My isolated summer cabin in the Himalayas of Tibet was raided this summer, when occupying Chinese Communist Party police stormed every hotel on the Tibetan plateau to force foreigners against their will into ambulances and clear them from the region.

I knew instantly they were doing this to tighten their iron grip on Tibet without witnesses, and when I tweeted about their malevolent actions, the CCP police harassed me, interrogated me and deported me (I had already bought a ticket to leave, but they needed to save face).

Tragically, in the months that followed, my suspicions were proven right, as China launched a brutal campaign of oppression in occupied Tibet.

In Kardze Tibetan Autonomous Prefecture, where I’d been studying Tibetan, hundreds of Tibetans — monks and laypeople alike — were arrested for possessing photos of His Holiness the Dalai Lama, and language rights activists were similarly detained and denied proper food and medical care. Chinese authorities also banned public discussion about a popular Tibetan religious teacher, Tulku Tenzin Delek (who mysteriously died six years ago in a Sichuan prison), by shutting down an online chat group devoted to his memory and deleting him from official religious histories.

Elsewhere in Tibet this fall, Tibetan writer and educator Go Sherab Gyatso was given a 10-year sentence for expressing loyalty to His Holiness the Dalai Lama.

Intensifying their cultural genocide and Sinicization of Tibet, Beijing also removed a guarantee of the rights of minority children to be educated in their native language and banned formal and informal lessons in Tibetan — forcing even preschool children to learn in Mandarin Chinese.

They demolished Tibetan schools and even officially ordered Tibetan monks and nuns to speak to each other only in Chinese. Religious rituals were banned, religious festivals canceled and monasteries closed. China also revoked permits for Tibetan nomads to use their traditional grazing lands.

Just a few weeks ago, Chinese authorities took a page out of the Taliban’s playbook and demolished a 99-foot Buddha statue in Drago County — then arrested and tortured anyone who spoke out on social media against this desecration. And just this month, the CCP told Han Chinese Buddhists practicing Tibetan Buddhism at Tibet’s largest monastery to convert to Chinese Buddhism or return to a layman’s life.

This new wave of repression has not been limited to Tibet. As part of China’s “Cultural Revolution 2.0” rolled out this fall, effeminate “sissy” men have been banished from television, “nonheterosexual” university students have been put on campus lists, entrepreneurs have had their wealth seized, celebrities and sports stars (like Peng Shuai) have been disappeared, young people have been limited to three hours of online gaming a week, English education and tutoring have been sacked, the national curriculum has been redesigned to promote patriotic education, and textbooks have been reengineered for Xi Jinping Thought.

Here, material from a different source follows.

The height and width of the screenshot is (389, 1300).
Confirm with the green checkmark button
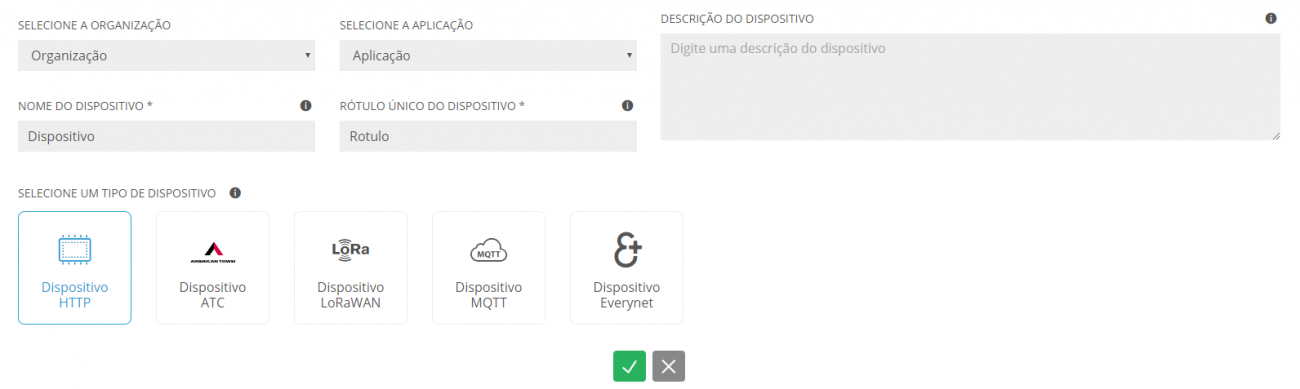pos(629,366)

Chinese state media has praised this “profound revolution.”

These alarming policies, coupled with China’s belligerent wolf-warrior diplomacy with the United States, Japan, Australia, Taiwan, the United Kingdom and Lithuania, are intended to distract from China’s slowing economy, bursting real estate bubble, unsustainable debt, declining birth rate, food security crisis, climate disasters and pension crisis.

I’d gone to China with an open mind, interested in learning more about the Chinese Communist Party, but I never expected to get such a rare “behind the red curtain” education in its treachery. I left China with the firm conviction that the CCP must be abolished for the good of the Chinese people, all of those whose lands they occupy and the world.

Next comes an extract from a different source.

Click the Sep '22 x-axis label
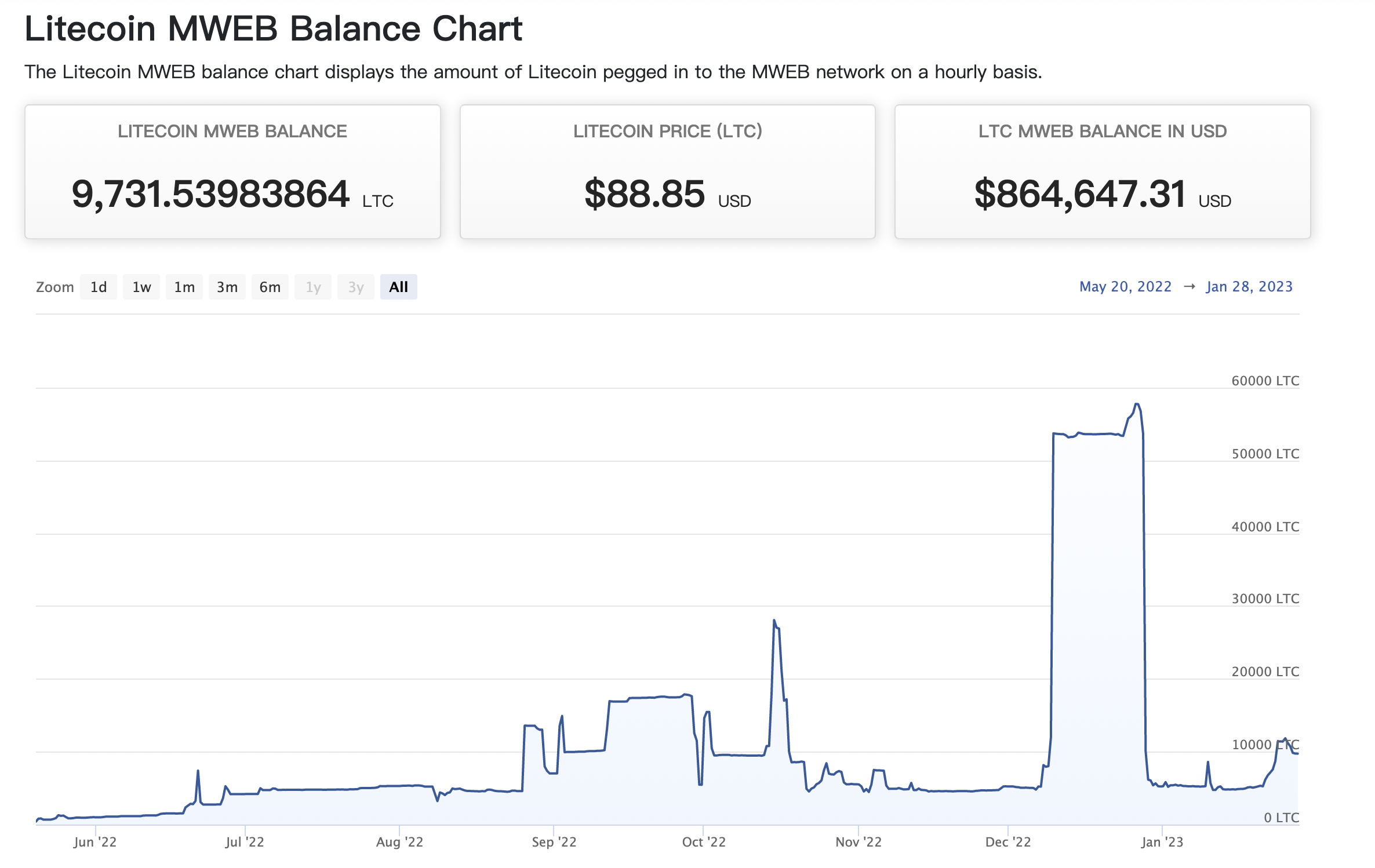 tap(554, 842)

I am not watching the Winter Olympics in Beijing. Boycotting the Olympics is the least that I — and people of good conscience — can do to protest China’s grave human rights violations in Tibet, Xinjiang, Hong Kong, Taiwan and Inner Mongolia — and against their own people.

Instead of watching the games, I am thinking about the millions of poor souls murdered by the Chinese Communist Party in the past and present, the brave political prisoners currently languishing in Chinese jails and reeducation camps, the indigenous people whose lands the CCP occupies, and the many in exile and the diaspora who the CCP threatens and harasses.

And I am thinking of the Chinese public — who are also deprived of all freedom and human dignity by the CCP.

It is time for the world to unite and put an end to China’s countless crimes against humanity — our shared future depends on it.

Emily Jane O’Dell is a writer and professor. She is the author of “The Gift of Rumi” and currently working on a memoir on her time in China and Tibet.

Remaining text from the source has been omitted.